*The exercise*. Print the entire listing below word for word, keeping every line in its original order.
— start —
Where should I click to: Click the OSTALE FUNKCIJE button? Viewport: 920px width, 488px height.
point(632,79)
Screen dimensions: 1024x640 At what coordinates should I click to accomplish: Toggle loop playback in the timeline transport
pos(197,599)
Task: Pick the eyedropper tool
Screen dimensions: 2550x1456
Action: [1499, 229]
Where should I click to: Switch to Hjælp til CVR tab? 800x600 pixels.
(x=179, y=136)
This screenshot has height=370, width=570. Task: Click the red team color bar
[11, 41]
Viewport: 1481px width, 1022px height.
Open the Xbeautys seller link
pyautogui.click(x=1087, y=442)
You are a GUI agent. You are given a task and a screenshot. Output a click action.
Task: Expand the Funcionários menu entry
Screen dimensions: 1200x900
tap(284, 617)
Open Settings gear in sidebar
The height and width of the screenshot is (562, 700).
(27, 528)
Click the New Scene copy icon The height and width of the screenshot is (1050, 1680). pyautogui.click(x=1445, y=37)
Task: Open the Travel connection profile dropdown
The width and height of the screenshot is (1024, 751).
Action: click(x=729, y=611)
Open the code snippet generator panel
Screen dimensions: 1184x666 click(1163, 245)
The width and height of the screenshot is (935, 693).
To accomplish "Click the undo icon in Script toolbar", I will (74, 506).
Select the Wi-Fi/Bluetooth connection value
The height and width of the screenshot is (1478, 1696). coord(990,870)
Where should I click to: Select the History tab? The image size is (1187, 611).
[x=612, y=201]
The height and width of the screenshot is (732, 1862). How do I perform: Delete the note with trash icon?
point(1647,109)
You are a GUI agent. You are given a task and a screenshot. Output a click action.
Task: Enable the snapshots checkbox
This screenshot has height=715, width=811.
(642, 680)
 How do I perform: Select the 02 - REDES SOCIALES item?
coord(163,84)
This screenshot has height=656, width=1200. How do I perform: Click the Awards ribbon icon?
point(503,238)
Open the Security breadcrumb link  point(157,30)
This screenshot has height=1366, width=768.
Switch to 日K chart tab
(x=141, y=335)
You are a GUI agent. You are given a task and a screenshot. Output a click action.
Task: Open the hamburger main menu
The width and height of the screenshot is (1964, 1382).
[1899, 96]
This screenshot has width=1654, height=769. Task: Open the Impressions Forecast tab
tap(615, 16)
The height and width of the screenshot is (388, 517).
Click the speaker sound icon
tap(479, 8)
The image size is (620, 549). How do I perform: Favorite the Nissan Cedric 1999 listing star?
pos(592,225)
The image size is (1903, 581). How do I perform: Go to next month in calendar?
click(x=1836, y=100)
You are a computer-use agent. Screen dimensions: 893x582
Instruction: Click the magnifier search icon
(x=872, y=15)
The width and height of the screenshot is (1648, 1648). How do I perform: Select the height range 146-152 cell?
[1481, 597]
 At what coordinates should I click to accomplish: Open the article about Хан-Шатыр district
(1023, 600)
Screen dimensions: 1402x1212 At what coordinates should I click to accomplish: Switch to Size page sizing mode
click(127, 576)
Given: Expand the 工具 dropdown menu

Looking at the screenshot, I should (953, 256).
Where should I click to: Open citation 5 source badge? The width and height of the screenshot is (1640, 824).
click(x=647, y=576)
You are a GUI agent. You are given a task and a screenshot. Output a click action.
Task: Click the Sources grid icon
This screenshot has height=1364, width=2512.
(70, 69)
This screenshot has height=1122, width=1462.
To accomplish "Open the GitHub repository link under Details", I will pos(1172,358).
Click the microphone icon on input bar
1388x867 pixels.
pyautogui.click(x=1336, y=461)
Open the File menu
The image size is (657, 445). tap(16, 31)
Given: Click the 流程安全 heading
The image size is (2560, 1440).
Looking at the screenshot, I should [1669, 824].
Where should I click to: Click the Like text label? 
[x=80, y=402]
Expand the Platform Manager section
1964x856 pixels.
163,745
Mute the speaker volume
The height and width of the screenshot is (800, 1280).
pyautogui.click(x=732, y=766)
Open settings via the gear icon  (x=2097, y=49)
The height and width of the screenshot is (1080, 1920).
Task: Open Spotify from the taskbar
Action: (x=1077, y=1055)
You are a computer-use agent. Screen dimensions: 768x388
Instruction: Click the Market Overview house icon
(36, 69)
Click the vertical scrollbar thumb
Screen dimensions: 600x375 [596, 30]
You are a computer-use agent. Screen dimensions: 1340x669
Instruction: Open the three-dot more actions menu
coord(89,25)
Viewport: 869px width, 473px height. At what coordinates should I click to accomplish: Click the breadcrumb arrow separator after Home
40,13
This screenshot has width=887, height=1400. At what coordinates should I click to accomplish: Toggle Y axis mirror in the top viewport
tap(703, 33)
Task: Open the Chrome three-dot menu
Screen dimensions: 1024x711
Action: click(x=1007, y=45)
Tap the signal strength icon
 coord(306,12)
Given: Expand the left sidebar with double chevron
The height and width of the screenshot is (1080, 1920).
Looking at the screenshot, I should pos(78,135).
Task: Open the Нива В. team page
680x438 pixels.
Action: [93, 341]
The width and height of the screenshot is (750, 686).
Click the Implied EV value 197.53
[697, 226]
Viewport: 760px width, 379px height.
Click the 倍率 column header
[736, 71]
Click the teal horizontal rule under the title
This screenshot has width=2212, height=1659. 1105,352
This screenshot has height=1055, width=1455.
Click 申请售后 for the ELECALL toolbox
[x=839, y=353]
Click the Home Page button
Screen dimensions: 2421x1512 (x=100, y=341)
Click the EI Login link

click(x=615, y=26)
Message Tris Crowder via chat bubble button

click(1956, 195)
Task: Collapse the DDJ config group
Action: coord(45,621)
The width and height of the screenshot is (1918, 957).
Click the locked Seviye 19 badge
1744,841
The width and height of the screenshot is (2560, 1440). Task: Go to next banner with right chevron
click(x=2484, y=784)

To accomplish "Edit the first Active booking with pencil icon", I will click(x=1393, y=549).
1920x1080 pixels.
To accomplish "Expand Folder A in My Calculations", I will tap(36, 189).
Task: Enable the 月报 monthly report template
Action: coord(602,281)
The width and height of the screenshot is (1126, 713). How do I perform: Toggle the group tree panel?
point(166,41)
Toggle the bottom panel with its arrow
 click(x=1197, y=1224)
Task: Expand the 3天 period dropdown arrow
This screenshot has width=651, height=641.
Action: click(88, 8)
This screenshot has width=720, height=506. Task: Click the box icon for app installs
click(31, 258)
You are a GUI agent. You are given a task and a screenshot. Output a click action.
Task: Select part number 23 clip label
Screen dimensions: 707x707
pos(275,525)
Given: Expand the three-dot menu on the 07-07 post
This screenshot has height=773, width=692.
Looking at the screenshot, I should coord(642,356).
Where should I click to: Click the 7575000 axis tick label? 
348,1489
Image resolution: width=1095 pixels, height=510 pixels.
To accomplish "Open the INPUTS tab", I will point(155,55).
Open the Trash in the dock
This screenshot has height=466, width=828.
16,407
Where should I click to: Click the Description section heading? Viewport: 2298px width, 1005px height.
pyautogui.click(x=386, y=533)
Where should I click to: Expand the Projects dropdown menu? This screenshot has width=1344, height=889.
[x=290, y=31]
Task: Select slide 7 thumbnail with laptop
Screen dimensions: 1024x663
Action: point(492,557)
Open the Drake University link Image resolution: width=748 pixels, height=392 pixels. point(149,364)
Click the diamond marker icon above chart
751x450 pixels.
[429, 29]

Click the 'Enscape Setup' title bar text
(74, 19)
— end —
*Result of the task*.
Where should I click to: Click the OSTALE FUNKCIJE button? Viewport: 920px width, 488px height.
point(632,79)
Screen dimensions: 1024x640 At what coordinates should I click to accomplish: Toggle loop playback in the timeline transport
pos(197,599)
Task: Pick the eyedropper tool
Screen dimensions: 2550x1456
Action: [1499, 229]
Where should I click to: Switch to Hjælp til CVR tab? 800x600 pixels.
(x=179, y=136)
This screenshot has height=370, width=570. Task: Click the red team color bar
[11, 41]
Viewport: 1481px width, 1022px height.
Open the Xbeautys seller link
pyautogui.click(x=1087, y=442)
You are a GUI agent. You are given a task and a screenshot. Output a click action.
Task: Expand the Funcionários menu entry
Screen dimensions: 1200x900
tap(284, 617)
Open Settings gear in sidebar
The height and width of the screenshot is (562, 700).
(27, 528)
Click the New Scene copy icon The height and width of the screenshot is (1050, 1680). pyautogui.click(x=1445, y=37)
Task: Open the Travel connection profile dropdown
The width and height of the screenshot is (1024, 751).
Action: click(x=729, y=611)
Open the code snippet generator panel
Screen dimensions: 1184x666 click(1163, 245)
The width and height of the screenshot is (935, 693).
To accomplish "Click the undo icon in Script toolbar", I will (74, 506).
Select the Wi-Fi/Bluetooth connection value
The height and width of the screenshot is (1478, 1696). coord(990,870)
Where should I click to: Select the History tab? The image size is (1187, 611).
[x=612, y=201]
The height and width of the screenshot is (732, 1862). How do I perform: Delete the note with trash icon?
point(1647,109)
You are a GUI agent. You are given a task and a screenshot. Output a click action.
Task: Enable the snapshots checkbox
This screenshot has height=715, width=811.
(642, 680)
 How do I perform: Select the 02 - REDES SOCIALES item?
coord(163,84)
This screenshot has height=656, width=1200. How do I perform: Click the Awards ribbon icon?
point(503,238)
Open the Security breadcrumb link  point(157,30)
This screenshot has height=1366, width=768.
Switch to 日K chart tab
(x=141, y=335)
You are a GUI agent. You are given a task and a screenshot. Output a click action.
Task: Open the hamburger main menu
The width and height of the screenshot is (1964, 1382).
[1899, 96]
This screenshot has width=1654, height=769. Task: Open the Impressions Forecast tab
tap(615, 16)
The height and width of the screenshot is (388, 517).
Click the speaker sound icon
tap(479, 8)
The image size is (620, 549). How do I perform: Favorite the Nissan Cedric 1999 listing star?
pos(592,225)
The image size is (1903, 581). How do I perform: Go to next month in calendar?
click(x=1836, y=100)
You are a computer-use agent. Screen dimensions: 893x582
Instruction: Click the magnifier search icon
(x=872, y=15)
The width and height of the screenshot is (1648, 1648). How do I perform: Select the height range 146-152 cell?
[1481, 597]
 At what coordinates should I click to accomplish: Open the article about Хан-Шатыр district
(1023, 600)
Screen dimensions: 1402x1212 At what coordinates should I click to accomplish: Switch to Size page sizing mode
click(127, 576)
Given: Expand the 工具 dropdown menu

Looking at the screenshot, I should (953, 256).
Where should I click to: Open citation 5 source badge? The width and height of the screenshot is (1640, 824).
click(x=647, y=576)
You are a GUI agent. You are given a task and a screenshot. Output a click action.
Task: Click the Sources grid icon
This screenshot has height=1364, width=2512.
(70, 69)
This screenshot has height=1122, width=1462.
To accomplish "Open the GitHub repository link under Details", I will pos(1172,358).
Click the microphone icon on input bar
1388x867 pixels.
pyautogui.click(x=1336, y=461)
Open the File menu
The image size is (657, 445). tap(16, 31)
Given: Click the 流程安全 heading
The image size is (2560, 1440).
Looking at the screenshot, I should [1669, 824].
Where should I click to: Click the Like text label? 
[x=80, y=402]
Expand the Platform Manager section
1964x856 pixels.
163,745
Mute the speaker volume
The height and width of the screenshot is (800, 1280).
pyautogui.click(x=732, y=766)
Open settings via the gear icon  (x=2097, y=49)
The height and width of the screenshot is (1080, 1920).
Task: Open Spotify from the taskbar
Action: (x=1077, y=1055)
You are a computer-use agent. Screen dimensions: 768x388
Instruction: Click the Market Overview house icon
(36, 69)
Click the vertical scrollbar thumb
Screen dimensions: 600x375 [596, 30]
You are a computer-use agent. Screen dimensions: 1340x669
Instruction: Open the three-dot more actions menu
coord(89,25)
Viewport: 869px width, 473px height. At what coordinates should I click to accomplish: Click the breadcrumb arrow separator after Home
40,13
This screenshot has width=887, height=1400. At what coordinates should I click to accomplish: Toggle Y axis mirror in the top viewport
tap(703, 33)
Task: Open the Chrome three-dot menu
Screen dimensions: 1024x711
Action: click(x=1007, y=45)
Tap the signal strength icon
 coord(306,12)
Given: Expand the left sidebar with double chevron
The height and width of the screenshot is (1080, 1920).
Looking at the screenshot, I should pos(78,135).
Task: Open the Нива В. team page
680x438 pixels.
Action: [93, 341]
The width and height of the screenshot is (750, 686).
Click the Implied EV value 197.53
[697, 226]
Viewport: 760px width, 379px height.
Click the 倍率 column header
[736, 71]
Click the teal horizontal rule under the title
This screenshot has width=2212, height=1659. 1105,352
This screenshot has height=1055, width=1455.
Click 申请售后 for the ELECALL toolbox
[x=839, y=353]
Click the Home Page button
Screen dimensions: 2421x1512 (x=100, y=341)
Click the EI Login link

click(x=615, y=26)
Message Tris Crowder via chat bubble button

click(1956, 195)
Task: Collapse the DDJ config group
Action: coord(45,621)
The width and height of the screenshot is (1918, 957).
Click the locked Seviye 19 badge
1744,841
The width and height of the screenshot is (2560, 1440). Task: Go to next banner with right chevron
click(x=2484, y=784)

To accomplish "Edit the first Active booking with pencil icon", I will click(x=1393, y=549).
1920x1080 pixels.
To accomplish "Expand Folder A in My Calculations", I will tap(36, 189).
Task: Enable the 月报 monthly report template
Action: coord(602,281)
The width and height of the screenshot is (1126, 713). How do I perform: Toggle the group tree panel?
point(166,41)
Toggle the bottom panel with its arrow
 click(x=1197, y=1224)
Task: Expand the 3天 period dropdown arrow
This screenshot has width=651, height=641.
Action: click(88, 8)
This screenshot has width=720, height=506. Task: Click the box icon for app installs
click(31, 258)
You are a GUI agent. You are given a task and a screenshot. Output a click action.
Task: Select part number 23 clip label
Screen dimensions: 707x707
pos(275,525)
Given: Expand the three-dot menu on the 07-07 post
This screenshot has height=773, width=692.
Looking at the screenshot, I should coord(642,356).
Where should I click to: Click the 7575000 axis tick label? 
348,1489
Image resolution: width=1095 pixels, height=510 pixels.
To accomplish "Open the INPUTS tab", I will point(155,55).
Open the Trash in the dock
This screenshot has height=466, width=828.
16,407
Where should I click to: Click the Description section heading? Viewport: 2298px width, 1005px height.
pyautogui.click(x=386, y=533)
Where should I click to: Expand the Projects dropdown menu? This screenshot has width=1344, height=889.
[x=290, y=31]
Task: Select slide 7 thumbnail with laptop
Screen dimensions: 1024x663
Action: point(492,557)
Open the Drake University link Image resolution: width=748 pixels, height=392 pixels. point(149,364)
Click the diamond marker icon above chart
751x450 pixels.
[429, 29]

Click the 'Enscape Setup' title bar text
(74, 19)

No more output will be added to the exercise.